Colombo: On Wednesday, The Air Force of Sri Lanka denied an Indian news agency’s report that Lanka had entered into a deal with Pakistan to buy the Sino-Pak JF-17 third generation fighter aircraft.
The report also said that the deal was sealed during talks the visiting Pakistani Prime Minister Nawaz Sharif had with Lankan leaders here on Tuesday.
The Command Media Officer of the Lankan Air Force, Group Captain Chandima Alwis, told Express: “ There has been a lot of speculation in the media on this. But the fact is that we are still in the process of evaluating the various offers made by neighboring countries. We are looking for a suitable aircraft. But no decision has been taken yet.”
Significantly, purchase of JF-17s by Lanka is not one of the eight agreements which Sharif signed in Colombo.
The latest wave of speculation about a deal over JF-17 was triggered by a report in IHS Jane’s 360 dated December 29, which said that Sharif will press for the purchase of the aircraft during his visit to Lanka between January 4 and 6.
But a seasoned Lankan defense analyst had told Express that though Lanka is keen on replacing its ageing Israeli Kfirs and Russian MiG 27s, it is unlikely to go in for the JF-17s, for two reasons: First, there is India’s opposition.
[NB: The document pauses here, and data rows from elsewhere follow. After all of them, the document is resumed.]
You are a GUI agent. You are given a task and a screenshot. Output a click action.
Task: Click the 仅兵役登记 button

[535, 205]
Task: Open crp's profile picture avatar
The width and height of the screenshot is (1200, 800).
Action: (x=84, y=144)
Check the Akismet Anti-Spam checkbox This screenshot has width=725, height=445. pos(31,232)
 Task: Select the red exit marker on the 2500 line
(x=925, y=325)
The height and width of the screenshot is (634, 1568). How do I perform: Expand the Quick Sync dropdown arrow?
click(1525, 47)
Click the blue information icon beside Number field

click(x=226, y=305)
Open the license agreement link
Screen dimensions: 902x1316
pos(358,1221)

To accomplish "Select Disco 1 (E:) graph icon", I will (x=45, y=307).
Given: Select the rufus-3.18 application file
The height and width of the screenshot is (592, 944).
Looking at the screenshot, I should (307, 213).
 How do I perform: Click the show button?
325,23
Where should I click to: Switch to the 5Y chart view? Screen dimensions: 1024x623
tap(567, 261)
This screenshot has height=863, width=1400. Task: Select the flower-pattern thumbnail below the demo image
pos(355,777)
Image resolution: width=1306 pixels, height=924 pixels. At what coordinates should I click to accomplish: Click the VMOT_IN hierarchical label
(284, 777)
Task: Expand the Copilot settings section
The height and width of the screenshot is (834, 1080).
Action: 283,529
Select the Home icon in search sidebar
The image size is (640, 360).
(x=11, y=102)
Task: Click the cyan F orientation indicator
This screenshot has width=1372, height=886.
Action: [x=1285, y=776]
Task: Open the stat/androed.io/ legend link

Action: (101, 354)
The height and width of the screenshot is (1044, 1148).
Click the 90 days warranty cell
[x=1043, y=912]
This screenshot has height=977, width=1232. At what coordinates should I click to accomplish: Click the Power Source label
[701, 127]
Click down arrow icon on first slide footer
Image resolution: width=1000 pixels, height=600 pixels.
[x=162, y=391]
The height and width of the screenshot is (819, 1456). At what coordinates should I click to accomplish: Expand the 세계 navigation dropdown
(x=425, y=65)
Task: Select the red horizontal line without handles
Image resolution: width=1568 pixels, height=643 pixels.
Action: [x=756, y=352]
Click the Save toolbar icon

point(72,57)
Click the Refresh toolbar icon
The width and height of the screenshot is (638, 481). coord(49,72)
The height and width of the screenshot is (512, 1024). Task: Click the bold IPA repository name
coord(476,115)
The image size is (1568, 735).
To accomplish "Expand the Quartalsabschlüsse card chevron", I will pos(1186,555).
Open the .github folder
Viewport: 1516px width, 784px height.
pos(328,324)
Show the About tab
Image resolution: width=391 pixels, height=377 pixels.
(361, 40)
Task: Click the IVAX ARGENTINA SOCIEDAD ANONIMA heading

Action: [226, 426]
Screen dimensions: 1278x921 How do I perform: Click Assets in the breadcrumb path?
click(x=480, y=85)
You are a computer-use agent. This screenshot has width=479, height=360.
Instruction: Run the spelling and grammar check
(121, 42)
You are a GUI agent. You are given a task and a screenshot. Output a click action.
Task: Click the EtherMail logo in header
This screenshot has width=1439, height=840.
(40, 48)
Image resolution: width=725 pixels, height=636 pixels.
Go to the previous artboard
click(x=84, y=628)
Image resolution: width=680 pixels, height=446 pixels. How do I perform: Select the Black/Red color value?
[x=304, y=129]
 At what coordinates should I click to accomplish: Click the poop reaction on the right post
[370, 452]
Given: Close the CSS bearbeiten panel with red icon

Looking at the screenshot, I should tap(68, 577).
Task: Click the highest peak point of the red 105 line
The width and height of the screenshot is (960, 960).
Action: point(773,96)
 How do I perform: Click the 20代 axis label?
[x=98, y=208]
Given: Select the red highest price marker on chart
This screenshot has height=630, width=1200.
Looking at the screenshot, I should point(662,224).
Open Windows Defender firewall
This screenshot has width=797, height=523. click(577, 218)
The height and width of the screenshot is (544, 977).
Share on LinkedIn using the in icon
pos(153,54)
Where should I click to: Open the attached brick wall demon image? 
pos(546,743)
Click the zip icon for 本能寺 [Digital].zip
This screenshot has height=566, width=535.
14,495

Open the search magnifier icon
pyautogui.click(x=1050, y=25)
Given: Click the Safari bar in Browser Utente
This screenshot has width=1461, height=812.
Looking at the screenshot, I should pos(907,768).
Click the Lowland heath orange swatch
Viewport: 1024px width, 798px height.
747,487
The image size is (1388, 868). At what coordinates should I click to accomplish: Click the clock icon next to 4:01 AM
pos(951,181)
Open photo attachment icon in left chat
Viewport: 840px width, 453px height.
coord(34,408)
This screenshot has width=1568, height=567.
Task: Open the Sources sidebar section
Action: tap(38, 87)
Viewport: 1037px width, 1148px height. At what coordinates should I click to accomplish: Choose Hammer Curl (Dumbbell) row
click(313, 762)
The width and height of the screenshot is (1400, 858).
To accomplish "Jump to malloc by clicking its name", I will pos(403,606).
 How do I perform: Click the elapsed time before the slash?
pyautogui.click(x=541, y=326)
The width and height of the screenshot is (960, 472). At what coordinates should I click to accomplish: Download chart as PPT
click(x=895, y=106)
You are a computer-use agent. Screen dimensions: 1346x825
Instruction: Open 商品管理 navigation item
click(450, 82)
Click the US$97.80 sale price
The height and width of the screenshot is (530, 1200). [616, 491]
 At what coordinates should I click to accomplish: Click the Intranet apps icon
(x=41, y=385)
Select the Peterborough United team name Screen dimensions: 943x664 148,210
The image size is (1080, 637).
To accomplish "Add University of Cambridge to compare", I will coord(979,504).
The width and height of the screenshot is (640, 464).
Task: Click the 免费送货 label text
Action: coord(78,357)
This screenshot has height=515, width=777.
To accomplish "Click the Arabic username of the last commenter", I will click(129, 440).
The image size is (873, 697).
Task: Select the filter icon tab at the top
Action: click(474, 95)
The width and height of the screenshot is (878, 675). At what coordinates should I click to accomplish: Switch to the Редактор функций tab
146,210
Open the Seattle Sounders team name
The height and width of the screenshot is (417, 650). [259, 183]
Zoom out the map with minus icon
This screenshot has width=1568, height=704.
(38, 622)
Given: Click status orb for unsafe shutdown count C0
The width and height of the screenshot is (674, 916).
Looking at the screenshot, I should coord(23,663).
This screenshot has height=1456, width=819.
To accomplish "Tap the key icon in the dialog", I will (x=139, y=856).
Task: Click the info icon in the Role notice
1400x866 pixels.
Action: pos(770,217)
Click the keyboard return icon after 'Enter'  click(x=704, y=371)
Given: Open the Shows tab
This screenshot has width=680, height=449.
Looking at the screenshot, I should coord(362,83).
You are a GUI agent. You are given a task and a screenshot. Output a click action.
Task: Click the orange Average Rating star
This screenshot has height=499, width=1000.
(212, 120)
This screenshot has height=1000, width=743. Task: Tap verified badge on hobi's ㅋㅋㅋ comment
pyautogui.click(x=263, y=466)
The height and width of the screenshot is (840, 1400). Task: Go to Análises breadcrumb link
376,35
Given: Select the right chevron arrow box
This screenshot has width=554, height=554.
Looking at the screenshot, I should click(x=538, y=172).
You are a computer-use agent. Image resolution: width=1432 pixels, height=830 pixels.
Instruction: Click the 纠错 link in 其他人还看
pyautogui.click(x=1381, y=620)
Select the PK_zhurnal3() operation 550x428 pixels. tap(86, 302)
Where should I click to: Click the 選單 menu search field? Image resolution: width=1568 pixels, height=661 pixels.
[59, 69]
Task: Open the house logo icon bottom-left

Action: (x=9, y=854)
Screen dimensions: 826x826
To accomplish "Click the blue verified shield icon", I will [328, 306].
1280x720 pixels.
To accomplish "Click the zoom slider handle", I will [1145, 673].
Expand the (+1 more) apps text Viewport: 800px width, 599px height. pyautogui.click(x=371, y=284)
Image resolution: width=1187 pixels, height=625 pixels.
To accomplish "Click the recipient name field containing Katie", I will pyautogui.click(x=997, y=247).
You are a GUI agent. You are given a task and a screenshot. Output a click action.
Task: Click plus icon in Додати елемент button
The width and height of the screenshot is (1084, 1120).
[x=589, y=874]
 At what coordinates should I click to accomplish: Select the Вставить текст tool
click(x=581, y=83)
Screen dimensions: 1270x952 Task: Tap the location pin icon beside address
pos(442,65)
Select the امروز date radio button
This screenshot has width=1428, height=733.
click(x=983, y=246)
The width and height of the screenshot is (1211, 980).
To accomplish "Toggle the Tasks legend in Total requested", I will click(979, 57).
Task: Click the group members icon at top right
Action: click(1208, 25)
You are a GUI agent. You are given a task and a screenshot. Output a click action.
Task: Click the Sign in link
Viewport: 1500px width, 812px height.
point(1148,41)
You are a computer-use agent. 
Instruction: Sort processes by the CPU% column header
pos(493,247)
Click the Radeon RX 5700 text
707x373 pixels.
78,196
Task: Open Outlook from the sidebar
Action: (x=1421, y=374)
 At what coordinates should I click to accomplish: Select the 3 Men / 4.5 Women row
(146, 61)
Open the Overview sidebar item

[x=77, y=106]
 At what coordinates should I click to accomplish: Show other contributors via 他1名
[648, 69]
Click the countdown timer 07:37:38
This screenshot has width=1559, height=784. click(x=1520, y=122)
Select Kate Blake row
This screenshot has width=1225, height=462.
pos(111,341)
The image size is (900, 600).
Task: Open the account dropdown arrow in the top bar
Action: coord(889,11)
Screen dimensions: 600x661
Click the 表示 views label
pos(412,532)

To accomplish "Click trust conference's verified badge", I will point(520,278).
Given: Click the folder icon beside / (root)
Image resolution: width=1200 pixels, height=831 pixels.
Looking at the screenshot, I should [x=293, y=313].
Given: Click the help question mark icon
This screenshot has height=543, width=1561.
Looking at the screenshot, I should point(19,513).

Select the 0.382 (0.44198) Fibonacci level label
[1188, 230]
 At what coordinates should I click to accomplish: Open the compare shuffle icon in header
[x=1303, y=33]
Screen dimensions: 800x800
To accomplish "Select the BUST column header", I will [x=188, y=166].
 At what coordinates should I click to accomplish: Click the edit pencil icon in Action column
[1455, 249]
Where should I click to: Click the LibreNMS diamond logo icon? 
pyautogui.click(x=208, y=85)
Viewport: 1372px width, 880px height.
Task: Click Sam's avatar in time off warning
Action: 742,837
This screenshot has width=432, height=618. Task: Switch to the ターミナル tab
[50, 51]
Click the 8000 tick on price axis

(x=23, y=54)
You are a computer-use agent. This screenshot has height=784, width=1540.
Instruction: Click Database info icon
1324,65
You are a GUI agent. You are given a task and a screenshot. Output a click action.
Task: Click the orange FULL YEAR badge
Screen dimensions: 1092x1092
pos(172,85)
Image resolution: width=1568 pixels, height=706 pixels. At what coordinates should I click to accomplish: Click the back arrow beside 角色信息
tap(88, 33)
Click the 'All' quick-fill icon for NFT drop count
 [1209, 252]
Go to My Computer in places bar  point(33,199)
And Second, there is the cost factor, with the fighters going at USD 35 million apiece.
Official Indian sources denied any knowledge of Lanka’s intention to purchase the JF-17s from Pakistan or even India’s counter offer to provide its Light Combat Aircraft “Tejas’.
The Lankans are probably aware that the “Tejas” is still under development. While the JF-17 is a fully developed aircraft in operation with the PAF since 2010, Tejas is still correcting the flaws discovered by the Indian Air Force.
While Pakistan has to sell the JF-17s to justify the existence of a production facility on its soil, and may even offer buyer’s credit, the Lankan defense expert quoted above wondered if Lanka will be able to afford the aircraft given the fact that it is in the doldrums financially with huge international debts to repay.
Additionally, Prime Minister Ranil Wickremesinghe’s priority seems to be to give his island nation a Blue Water navy to safeguard it more effectively, and also to play a meaningful role in international maritime security as desired by the US.
It is also said that, given the current delicate relations between India and Pakistan and Nawaz Sharif’s eagerness to mollify India after the Pathankot terror attack, Pakistan is unlikely to rub India the wrong way by pressing Lanka to buy its JF-17s.